A Dhule-based medical institute on Saturday approached the government of India as well as the Supreme Court for extension to complete admission to all their medical seats. This institute has around 15 seats left vacant after admissions were declared over on September 30, as per an April order of the Supreme Court. Meanwhile, the state Directorate of Medical Education & Research (DMER) is conducting admissions to 350 seats that remain vacant in 10 deemed medical and dental institutes in Maharashtra, following another SC order from earlier this week.
“The SC, while regularising admissions already done in deemed institutes, made it clear that admission to the remaining seats will be conducted by state till October 7,” said Dr Pravin Shingare director, DMER. He added that apart from the Dhule-based institute, all other institutes have managed to fill up all their seats. “In case there are any seats still vacant, then the institute will have to wait for a final order from SC,” he added. The SC, earlier this week, rejected DMER’s proposal to extend admission deadline for private and government medical and dental institutes in the state till October 7, leaving the institutes with very little time to finish the process.
HT on Saturday had reported about DMER’s decision to order all private and government medical and dental institutes in the state to stay open for admissions till 11pm on September 30, in order to ensure that all seats are allotted. And while parents and students have rushed to all institutes across the state to confirm their admissions, many are still skeptical about more than just 15 seats remaining vacant in government and private institutes.
☆ ☆ ☆ ☆ ☆
• _TASK SET_
A. Summarize the article on medical admissions in Maharashtra in two sentences.
B. Answer these questions from the article on medical admissions in Maharashtra:
(i) How many vacant seats is DMER filling, and in how many deemed institutes?
(ii) Who is the director of DMER?
(iii) Until what time on September 30 were institutes ordered to stay open for admissions?
C. Continue the article on medical admissions in Maharashtra from where it stops.
☆ ☆ ☆ ☆ ☆
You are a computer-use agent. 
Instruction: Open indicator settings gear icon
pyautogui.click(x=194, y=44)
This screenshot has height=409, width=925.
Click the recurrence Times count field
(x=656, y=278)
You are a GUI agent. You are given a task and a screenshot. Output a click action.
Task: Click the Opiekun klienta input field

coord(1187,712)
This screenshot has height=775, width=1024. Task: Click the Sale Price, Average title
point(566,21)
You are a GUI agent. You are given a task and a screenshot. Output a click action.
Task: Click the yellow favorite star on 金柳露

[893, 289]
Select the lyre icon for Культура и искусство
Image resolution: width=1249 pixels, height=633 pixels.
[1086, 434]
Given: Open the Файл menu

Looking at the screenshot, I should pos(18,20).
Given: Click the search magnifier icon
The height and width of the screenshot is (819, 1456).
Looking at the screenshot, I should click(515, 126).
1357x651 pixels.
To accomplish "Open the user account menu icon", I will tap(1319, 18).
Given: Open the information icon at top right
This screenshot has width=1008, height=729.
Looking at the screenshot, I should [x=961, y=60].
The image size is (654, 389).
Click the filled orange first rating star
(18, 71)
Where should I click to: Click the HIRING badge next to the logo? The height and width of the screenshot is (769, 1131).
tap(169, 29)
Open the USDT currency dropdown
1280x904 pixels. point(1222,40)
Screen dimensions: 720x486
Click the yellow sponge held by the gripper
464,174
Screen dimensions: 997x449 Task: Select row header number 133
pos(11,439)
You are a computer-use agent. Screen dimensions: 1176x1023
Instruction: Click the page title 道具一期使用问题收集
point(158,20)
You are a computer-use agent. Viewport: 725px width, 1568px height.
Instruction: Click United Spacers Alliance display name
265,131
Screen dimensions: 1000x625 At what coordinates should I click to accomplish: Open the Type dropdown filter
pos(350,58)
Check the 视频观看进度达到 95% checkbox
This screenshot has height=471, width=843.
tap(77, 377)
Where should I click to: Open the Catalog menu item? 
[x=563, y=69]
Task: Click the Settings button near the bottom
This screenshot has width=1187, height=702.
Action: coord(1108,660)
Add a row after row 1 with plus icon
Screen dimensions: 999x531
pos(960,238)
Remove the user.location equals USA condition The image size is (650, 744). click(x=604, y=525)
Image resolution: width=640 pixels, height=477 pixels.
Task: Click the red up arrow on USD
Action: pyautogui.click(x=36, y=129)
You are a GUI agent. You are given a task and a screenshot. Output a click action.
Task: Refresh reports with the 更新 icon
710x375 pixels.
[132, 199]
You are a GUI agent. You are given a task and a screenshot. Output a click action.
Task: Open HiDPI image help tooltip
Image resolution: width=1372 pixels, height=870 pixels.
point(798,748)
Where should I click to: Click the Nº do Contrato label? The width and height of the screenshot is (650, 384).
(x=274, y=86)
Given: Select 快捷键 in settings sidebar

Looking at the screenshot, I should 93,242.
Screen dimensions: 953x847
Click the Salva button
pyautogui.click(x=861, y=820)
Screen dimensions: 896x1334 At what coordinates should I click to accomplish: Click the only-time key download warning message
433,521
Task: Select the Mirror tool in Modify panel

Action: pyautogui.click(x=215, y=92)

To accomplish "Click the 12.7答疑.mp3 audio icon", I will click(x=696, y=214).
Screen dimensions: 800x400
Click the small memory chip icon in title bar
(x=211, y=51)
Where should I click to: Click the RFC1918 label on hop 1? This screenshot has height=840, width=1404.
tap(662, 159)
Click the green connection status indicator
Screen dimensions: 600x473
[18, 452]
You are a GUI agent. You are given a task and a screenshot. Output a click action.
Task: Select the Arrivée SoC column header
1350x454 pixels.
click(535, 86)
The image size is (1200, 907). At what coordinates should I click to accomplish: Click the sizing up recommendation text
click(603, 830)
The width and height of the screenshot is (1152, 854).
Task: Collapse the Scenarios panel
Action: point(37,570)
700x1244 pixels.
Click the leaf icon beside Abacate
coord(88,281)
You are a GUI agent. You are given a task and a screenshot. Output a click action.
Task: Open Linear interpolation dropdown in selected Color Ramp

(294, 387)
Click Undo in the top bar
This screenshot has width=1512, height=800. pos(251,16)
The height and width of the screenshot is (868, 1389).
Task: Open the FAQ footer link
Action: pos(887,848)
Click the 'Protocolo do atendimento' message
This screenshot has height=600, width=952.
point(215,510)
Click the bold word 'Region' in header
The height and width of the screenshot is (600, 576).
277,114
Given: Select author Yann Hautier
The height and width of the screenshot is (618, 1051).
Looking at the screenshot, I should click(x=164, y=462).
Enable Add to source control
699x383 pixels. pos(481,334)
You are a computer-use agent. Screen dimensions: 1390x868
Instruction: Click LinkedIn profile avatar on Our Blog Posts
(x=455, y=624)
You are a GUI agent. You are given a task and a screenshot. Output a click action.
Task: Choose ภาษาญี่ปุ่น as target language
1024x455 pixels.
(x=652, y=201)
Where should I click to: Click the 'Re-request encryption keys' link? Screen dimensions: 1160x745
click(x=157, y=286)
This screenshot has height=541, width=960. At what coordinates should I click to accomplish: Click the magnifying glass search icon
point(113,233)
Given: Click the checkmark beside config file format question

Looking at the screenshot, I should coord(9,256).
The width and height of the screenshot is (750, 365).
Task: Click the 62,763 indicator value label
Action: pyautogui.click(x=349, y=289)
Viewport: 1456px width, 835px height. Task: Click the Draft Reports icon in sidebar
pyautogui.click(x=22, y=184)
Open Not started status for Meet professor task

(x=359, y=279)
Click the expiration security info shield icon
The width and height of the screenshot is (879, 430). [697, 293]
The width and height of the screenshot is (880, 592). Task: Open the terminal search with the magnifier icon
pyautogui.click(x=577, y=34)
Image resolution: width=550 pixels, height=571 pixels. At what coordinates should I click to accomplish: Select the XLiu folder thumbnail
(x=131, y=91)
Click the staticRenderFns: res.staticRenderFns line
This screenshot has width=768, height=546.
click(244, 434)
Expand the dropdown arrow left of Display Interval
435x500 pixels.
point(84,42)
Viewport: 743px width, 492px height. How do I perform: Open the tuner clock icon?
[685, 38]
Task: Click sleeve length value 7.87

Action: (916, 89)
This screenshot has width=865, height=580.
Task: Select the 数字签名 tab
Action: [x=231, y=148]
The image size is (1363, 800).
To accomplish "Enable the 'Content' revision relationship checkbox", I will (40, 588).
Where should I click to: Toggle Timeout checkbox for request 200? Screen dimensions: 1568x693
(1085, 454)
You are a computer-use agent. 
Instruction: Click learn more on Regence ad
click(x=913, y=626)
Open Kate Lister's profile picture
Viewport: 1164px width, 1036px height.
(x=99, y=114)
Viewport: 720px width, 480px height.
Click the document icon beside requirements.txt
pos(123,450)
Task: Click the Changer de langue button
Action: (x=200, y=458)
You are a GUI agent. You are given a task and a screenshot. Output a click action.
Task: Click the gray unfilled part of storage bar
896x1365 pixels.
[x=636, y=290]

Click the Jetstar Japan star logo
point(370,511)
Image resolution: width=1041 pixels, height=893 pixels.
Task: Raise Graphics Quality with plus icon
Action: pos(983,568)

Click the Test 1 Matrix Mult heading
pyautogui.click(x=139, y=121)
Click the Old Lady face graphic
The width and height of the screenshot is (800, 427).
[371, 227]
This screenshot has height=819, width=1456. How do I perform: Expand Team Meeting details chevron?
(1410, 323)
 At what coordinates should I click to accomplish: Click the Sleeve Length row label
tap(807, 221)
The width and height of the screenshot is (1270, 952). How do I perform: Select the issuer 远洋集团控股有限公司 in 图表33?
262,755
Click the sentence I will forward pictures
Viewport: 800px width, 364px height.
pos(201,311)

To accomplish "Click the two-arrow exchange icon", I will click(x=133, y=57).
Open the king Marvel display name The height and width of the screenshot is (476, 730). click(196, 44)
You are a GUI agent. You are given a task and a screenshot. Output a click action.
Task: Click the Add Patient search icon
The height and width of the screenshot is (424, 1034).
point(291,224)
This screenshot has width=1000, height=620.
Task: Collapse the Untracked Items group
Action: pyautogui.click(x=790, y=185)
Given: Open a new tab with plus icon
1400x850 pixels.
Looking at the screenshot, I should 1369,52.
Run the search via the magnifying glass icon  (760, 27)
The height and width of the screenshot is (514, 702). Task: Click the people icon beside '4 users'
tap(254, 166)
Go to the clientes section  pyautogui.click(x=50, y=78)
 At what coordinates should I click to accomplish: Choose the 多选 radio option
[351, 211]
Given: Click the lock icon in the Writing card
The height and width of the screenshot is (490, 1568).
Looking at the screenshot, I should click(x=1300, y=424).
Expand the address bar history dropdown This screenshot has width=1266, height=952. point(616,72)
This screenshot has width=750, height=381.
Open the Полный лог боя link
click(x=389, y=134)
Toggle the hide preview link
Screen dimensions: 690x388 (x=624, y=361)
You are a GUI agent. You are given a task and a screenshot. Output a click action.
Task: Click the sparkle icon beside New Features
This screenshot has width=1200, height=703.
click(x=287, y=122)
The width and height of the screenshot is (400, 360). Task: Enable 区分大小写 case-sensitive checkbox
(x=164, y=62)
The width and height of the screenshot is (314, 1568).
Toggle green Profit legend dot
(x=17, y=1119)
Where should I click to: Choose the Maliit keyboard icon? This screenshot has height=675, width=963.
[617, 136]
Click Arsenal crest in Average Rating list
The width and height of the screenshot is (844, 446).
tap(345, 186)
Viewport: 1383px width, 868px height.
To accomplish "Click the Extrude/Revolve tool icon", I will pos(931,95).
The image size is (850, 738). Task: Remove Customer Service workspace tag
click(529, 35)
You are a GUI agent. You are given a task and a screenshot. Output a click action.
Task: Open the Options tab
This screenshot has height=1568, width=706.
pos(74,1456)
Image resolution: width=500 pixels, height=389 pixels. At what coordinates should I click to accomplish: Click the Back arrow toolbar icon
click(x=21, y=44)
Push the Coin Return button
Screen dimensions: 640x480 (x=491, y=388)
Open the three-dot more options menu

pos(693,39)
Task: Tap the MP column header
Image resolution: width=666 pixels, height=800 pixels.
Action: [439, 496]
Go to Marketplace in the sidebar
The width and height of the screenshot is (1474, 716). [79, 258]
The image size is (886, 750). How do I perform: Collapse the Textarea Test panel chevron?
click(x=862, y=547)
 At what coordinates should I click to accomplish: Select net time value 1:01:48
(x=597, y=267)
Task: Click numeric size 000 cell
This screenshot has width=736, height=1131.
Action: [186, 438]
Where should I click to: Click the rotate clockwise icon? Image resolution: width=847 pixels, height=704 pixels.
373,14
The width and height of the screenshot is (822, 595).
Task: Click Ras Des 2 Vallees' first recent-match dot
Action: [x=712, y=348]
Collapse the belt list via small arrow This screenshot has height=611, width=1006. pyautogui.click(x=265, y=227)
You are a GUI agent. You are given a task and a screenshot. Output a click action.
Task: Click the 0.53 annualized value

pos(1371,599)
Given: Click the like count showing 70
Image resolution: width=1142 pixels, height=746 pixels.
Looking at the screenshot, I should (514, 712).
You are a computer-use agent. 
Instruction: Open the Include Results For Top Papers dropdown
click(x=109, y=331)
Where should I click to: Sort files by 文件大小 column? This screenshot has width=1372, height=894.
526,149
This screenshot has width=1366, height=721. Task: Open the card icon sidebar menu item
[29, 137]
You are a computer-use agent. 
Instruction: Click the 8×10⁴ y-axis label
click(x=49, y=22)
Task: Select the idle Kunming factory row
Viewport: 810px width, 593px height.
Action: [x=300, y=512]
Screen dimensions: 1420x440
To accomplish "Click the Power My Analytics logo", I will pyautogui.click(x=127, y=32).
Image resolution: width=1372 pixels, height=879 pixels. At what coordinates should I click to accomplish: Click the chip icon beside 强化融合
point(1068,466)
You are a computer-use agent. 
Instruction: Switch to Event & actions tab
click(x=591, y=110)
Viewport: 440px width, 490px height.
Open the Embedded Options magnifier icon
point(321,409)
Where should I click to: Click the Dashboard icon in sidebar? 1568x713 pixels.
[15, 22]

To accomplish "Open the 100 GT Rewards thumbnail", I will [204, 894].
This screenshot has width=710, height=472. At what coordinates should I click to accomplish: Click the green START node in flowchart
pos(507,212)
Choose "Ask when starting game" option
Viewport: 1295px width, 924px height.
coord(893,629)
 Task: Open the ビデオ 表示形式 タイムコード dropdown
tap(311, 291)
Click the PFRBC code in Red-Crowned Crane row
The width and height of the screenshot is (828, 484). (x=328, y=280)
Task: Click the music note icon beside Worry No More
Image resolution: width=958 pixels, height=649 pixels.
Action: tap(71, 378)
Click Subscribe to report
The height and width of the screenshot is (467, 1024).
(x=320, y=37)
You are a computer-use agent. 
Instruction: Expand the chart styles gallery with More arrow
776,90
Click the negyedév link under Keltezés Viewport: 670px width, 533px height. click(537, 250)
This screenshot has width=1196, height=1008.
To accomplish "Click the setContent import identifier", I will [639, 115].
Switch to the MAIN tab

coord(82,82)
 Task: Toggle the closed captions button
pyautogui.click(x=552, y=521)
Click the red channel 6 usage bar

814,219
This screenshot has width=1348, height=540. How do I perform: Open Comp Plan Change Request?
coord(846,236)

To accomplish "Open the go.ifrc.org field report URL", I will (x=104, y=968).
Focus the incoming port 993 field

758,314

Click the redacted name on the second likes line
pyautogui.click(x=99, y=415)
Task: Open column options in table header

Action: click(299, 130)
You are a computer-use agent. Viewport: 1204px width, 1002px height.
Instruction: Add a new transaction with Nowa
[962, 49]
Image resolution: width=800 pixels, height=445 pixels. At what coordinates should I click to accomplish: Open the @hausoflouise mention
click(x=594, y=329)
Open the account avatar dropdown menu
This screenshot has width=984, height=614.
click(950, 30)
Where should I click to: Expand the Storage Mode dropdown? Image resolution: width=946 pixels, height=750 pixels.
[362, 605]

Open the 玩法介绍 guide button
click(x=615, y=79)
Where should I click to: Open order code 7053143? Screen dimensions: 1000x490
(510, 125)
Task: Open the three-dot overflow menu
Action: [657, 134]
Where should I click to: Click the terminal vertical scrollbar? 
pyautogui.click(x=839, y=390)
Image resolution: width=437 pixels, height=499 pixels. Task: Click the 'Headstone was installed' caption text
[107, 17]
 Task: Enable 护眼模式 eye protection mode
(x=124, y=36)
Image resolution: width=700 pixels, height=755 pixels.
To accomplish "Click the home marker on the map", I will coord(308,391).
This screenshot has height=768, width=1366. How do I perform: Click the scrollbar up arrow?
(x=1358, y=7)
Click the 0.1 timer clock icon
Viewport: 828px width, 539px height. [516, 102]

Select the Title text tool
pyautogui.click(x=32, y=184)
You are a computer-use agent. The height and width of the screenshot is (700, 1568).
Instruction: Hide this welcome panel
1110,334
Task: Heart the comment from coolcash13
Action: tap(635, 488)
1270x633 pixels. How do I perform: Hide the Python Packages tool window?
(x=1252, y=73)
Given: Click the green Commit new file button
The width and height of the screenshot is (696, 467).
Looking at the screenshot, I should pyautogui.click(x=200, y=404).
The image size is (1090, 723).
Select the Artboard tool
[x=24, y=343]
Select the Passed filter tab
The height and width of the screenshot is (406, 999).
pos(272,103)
☆ ☆ ☆ ☆ ☆
• _LIST OF ANSWERS_
A. A Dhule-based medical institute with around 15 vacant seats approached the government of India and the Supreme Court for an extension after admissions were declared over on September 30. Meanwhile, the state DMER is conducting admissions to 350 vacant seats in 10 deemed medical and dental institutes under a Supreme Court order, and its director, Dr Pravin Shingare, said that all institutes except the Dhule one have filled their seats and that any seats still vacant must await a final Supreme Court order.

B.
(i) 350 seats in 10 deemed medical and dental institutes
(ii) Dr Pravin Shingare
(iii) 11pm

C.
“My son had been allotted a seat in the dental course of a Latur-based institute which he cancelled on Friday evening to confirm a seat in a medical institute in Talegaon. I’m very sure that dental institute still has a seat left vacant, if not more,” said a parent on condition of anonymity. Many other parents have approached the state Common Entrance Test (CET) cell as well as DMER for clarity in this issue. “I know a staff of this Solhapur-based medical institute who confirmed that four seats there are vacant, but the institute refuses to acknowledge the same. This means they will now sell these seats at a much higher fee under the management quota, which is unfair,” said another parent.
With very little help coming from the state government in finding out the exact number of vacant seats at government and private institutes, some parents are also planning to take this matter back to the SC on Monday. “If the government can assure us that all vacant seats will come to our students only, then we will wait. Otherwise we are ready to drag these institutes back to court to fight for the right of our children,” said a parent.